PR giant Edelman, which surveyed 32,000 adults in more than two dozen countries, argued that societal leadership is now a core function of business. But the survey results also raised questions like how much responsibility corporations should really take on, how they should work alongside the government, what deeper conversations need to take place, and how to avoid greenwashing.
“It’s a double edged sword that CEOs face,” said Jonathan Anastas, board chairman of Alpha Metaverse Technologies Inc. “There is an opportunity for business leaders to leverage this trust to create better brand love and company loyalty by becoming public activists with their dollars, investments and choices in the things their customers like. However, there is a risk in this where businesses can get sucked into the polarization cycle, which can damage a view of trust.”
Do we get back to the days of staying quiet and selling things? That’s not what experts are suggesting.
Instead, Alison Taylor, clinical professor at NYU Stern School of Business who researches business ethics, says there needs to be a more serious discussion about what businesses are expected to do in terms of social responsibility and what the government needs to do in terms of laws and policies for change to really happen.
“It’s not enough to say we have a lot of societal problems and people don’t trust the government anymore so therefore businesses need to solve those problems,” said Taylor. “We need to have a more serious discussion about what is a policy responsibility and what is the responsibility of business and where that line should sit. We’re not having that conversation.”
Edelman does suggest a path forward that includes businesses collaborating with the government to “deliver results that push us towards a more just, secure, and thriving society,” according to the report. More than 40% in the survey believe governments and companies must work together to solve social issues, with the onus on the most trusted institution — business — to bring people together. Anastas said that there isn’t just one path for every company or CEO to do this.
“CEOs need to follow their own moral compass, but that moral compass needs to be informed by what their customers believe if they want to make that moral compass public,” said Anastas.

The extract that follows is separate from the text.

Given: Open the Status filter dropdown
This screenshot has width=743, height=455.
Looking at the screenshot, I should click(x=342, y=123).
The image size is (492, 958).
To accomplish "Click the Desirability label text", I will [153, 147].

It’s true that not every corporation will always have their morals and ethics in line when it comes to social responsibility. Many companies talk the talk but don’t walk the walk. Greenwashing, a form of advertising or marketing spin in which green PR and green marketing are deceptively used to persuade the public that an organization’s products, aims and policies are environmentally friendly, is something consumers need to be aware of.

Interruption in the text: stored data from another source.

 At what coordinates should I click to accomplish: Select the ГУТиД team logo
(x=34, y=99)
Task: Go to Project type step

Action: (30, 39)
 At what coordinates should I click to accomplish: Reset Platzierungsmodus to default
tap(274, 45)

“Companies might tell stories that people want to hear and maybe exaggerate their commitments,” said Taylor. “I would rather see CEOs think very seriously about what kind of environmental and social challenges they can and cannot solve. Rather than promising they can solve all of society’s challenges, maybe focus on things that are really important to their business.”
Leaders might do that by considering time off to vote or for civic engagement, which would in turn encourage corporations and government to work together rather than having people trust one more significantly than the other.

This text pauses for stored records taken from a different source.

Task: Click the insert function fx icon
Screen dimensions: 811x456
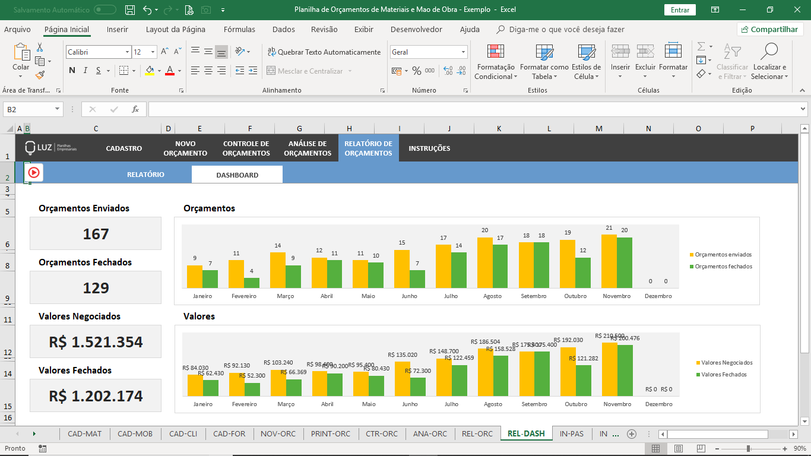Action: pos(135,109)
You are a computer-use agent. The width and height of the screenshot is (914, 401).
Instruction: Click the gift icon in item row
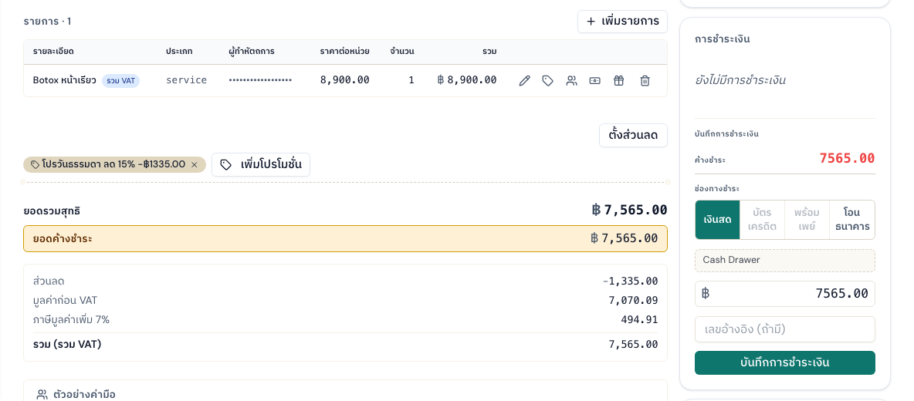point(618,81)
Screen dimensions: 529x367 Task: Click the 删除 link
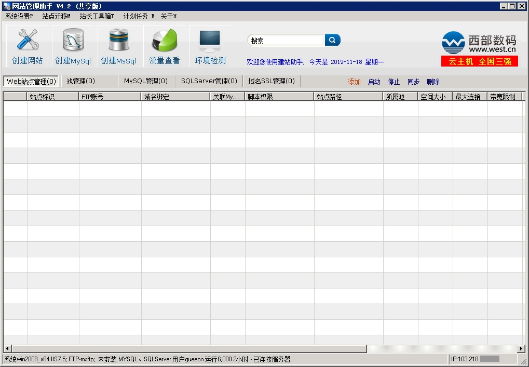coord(433,82)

Meanwhile, others are asking if we should even trust the survey itself.
“There is a very obvious agenda for a PR firm like Edelman to try and send these messages to businesses because there is a lot of work and money in helping businesses with PR strategies making them look like they are responsible today,” said Taylor.
Adam Stoverink, director of Walton MBA programs at the University of Arkansas, argued otherwise, largely due to the fact that businesses haven’t always been on the top of the trust scale until recent years. The online survey is now in its 23rd year, which Stoverink also says helps its credibility.
With businesses gaining more trust than the government for another year, there comes more responsibility.
“Throughout history, businesses have had a psychological contract with society, where society gives them critical human resources that are educated, trained and talented, and society expects them to return the favor by investing in the community and doing things that make societies better,” said Stoverink. “Business leaders need to recognize they have the power to make real positive changes.”